Start Extracted material
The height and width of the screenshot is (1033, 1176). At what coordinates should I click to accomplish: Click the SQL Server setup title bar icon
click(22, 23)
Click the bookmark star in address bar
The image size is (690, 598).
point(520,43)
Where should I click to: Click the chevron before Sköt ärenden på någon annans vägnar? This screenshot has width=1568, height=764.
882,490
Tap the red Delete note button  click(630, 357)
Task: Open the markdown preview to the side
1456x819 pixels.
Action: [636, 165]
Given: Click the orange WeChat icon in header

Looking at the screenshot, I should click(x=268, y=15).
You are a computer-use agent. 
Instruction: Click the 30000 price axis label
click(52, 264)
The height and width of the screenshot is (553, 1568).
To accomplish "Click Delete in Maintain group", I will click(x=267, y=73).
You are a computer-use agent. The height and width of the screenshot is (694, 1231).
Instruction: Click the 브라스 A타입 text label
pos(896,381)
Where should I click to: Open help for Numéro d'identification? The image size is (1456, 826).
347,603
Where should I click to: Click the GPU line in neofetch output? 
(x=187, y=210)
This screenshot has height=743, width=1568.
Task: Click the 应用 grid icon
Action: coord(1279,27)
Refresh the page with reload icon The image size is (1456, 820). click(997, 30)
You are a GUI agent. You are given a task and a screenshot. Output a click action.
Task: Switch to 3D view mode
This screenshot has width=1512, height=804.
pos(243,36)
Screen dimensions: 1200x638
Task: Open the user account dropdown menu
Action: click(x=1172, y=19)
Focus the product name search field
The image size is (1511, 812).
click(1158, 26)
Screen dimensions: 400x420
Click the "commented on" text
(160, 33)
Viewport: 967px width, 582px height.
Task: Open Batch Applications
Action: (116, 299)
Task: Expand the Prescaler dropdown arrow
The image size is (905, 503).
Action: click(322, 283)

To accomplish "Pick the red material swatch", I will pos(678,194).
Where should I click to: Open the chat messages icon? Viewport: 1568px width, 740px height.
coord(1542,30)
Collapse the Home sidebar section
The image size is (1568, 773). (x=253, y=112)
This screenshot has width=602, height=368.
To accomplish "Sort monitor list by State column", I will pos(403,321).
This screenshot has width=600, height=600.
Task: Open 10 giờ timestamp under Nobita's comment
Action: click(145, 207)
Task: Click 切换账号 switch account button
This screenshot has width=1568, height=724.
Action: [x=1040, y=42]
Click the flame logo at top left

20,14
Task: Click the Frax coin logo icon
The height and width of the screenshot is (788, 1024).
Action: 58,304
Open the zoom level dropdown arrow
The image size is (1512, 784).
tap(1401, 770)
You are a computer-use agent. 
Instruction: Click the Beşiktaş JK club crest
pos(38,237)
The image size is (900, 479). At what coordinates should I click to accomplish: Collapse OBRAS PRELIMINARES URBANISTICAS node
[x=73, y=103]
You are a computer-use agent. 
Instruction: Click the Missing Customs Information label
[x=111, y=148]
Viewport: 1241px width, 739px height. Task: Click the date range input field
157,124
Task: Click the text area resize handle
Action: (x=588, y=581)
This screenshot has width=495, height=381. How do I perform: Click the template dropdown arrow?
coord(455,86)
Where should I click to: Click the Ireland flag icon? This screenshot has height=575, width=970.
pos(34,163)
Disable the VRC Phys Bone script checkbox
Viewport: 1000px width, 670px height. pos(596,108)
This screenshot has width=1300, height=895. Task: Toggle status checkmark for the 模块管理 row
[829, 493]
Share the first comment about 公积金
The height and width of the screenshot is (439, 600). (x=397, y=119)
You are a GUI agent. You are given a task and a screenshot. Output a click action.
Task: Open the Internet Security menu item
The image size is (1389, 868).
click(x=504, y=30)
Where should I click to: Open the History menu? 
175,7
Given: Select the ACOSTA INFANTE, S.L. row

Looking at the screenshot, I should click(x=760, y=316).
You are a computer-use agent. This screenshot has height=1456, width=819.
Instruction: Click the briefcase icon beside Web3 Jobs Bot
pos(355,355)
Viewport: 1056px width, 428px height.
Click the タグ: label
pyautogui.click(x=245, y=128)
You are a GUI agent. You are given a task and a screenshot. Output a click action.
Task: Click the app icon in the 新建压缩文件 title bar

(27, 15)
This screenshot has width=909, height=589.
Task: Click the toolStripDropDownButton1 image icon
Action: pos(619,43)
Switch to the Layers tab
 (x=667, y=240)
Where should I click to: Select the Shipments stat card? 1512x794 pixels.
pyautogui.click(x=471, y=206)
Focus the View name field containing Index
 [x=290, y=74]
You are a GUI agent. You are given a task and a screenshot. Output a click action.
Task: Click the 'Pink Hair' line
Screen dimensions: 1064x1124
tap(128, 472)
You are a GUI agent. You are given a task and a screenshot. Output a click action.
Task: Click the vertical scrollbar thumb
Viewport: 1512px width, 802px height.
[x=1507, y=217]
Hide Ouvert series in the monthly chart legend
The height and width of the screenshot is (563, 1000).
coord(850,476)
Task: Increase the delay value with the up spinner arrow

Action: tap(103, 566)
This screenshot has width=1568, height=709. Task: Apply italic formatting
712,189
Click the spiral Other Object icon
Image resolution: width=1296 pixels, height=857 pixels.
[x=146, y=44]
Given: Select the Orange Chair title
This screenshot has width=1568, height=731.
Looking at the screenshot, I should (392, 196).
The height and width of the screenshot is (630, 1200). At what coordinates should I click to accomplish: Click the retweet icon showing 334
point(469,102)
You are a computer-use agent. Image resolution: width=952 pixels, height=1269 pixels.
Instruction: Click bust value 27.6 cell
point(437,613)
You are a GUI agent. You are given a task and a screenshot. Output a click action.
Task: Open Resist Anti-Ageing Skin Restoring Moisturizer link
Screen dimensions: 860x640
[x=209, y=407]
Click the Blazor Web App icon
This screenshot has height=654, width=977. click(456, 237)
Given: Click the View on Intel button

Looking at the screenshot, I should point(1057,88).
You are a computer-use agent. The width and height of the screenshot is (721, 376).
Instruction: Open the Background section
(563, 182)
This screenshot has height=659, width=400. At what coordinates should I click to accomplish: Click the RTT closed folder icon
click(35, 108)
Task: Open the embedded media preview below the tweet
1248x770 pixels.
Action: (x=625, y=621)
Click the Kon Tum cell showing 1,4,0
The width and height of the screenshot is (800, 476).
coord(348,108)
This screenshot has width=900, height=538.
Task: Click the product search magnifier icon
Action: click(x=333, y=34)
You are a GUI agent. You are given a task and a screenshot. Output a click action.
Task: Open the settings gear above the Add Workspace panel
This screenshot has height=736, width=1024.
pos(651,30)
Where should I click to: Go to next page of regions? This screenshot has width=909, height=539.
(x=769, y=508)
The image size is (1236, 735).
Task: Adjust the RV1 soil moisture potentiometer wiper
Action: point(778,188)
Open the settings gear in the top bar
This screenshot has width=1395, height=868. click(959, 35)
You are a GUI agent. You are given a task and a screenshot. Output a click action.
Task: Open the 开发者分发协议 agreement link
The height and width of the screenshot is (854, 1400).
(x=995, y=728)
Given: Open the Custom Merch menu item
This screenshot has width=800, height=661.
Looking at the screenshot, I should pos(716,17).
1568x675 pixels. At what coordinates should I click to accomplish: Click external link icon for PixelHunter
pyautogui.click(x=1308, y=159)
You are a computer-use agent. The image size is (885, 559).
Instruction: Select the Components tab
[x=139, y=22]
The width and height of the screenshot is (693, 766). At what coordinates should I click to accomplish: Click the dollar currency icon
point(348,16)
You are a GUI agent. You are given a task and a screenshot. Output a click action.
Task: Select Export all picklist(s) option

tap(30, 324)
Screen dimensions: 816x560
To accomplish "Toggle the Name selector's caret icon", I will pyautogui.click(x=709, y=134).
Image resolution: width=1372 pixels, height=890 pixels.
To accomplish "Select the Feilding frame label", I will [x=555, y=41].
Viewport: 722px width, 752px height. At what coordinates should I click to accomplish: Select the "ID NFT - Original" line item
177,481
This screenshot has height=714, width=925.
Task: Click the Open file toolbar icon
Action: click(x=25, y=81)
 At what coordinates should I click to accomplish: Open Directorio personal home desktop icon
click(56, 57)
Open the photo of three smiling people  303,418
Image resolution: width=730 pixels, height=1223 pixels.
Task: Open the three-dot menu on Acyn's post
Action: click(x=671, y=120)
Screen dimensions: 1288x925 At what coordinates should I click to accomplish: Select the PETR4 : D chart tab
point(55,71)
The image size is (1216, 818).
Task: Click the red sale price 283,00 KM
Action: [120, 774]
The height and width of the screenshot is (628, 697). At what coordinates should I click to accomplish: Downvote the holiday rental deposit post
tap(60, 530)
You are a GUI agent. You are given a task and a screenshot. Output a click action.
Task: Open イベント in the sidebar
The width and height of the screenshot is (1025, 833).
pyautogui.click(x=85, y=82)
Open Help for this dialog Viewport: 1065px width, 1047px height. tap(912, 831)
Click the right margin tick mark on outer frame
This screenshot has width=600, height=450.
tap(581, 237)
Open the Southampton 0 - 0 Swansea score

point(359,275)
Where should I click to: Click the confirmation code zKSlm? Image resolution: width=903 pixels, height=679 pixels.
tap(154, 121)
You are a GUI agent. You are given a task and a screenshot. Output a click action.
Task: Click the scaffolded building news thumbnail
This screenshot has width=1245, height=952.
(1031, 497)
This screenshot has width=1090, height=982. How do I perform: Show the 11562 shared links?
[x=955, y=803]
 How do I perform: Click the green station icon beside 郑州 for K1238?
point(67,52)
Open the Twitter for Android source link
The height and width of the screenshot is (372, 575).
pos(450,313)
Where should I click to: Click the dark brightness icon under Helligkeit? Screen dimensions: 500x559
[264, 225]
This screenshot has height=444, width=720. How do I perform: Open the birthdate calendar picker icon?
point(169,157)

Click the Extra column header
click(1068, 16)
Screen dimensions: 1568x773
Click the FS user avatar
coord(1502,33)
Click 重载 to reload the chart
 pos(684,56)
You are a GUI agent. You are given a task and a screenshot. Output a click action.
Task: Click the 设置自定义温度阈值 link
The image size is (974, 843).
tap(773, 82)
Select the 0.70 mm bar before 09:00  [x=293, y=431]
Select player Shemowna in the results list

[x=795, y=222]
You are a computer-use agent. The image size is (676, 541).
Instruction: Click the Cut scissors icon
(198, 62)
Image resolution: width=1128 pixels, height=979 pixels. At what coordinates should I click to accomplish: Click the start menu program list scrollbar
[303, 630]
End Extracted material
### [Required work]
Reproduce the lines from the one containing "This screenshot has width=1568, height=709." through the one containing "point(469,102)", inclusive, with "italic" replaced by "bold" and everything else unchanged. Output only those lines.

### [Task output]
This screenshot has width=1568, height=709. Task: Apply bold formatting
712,189
Click the spiral Other Object icon
Image resolution: width=1296 pixels, height=857 pixels.
[x=146, y=44]
Given: Select the Orange Chair title
This screenshot has width=1568, height=731.
Looking at the screenshot, I should (392, 196).
The height and width of the screenshot is (630, 1200). At what coordinates should I click to accomplish: Click the retweet icon showing 334
point(469,102)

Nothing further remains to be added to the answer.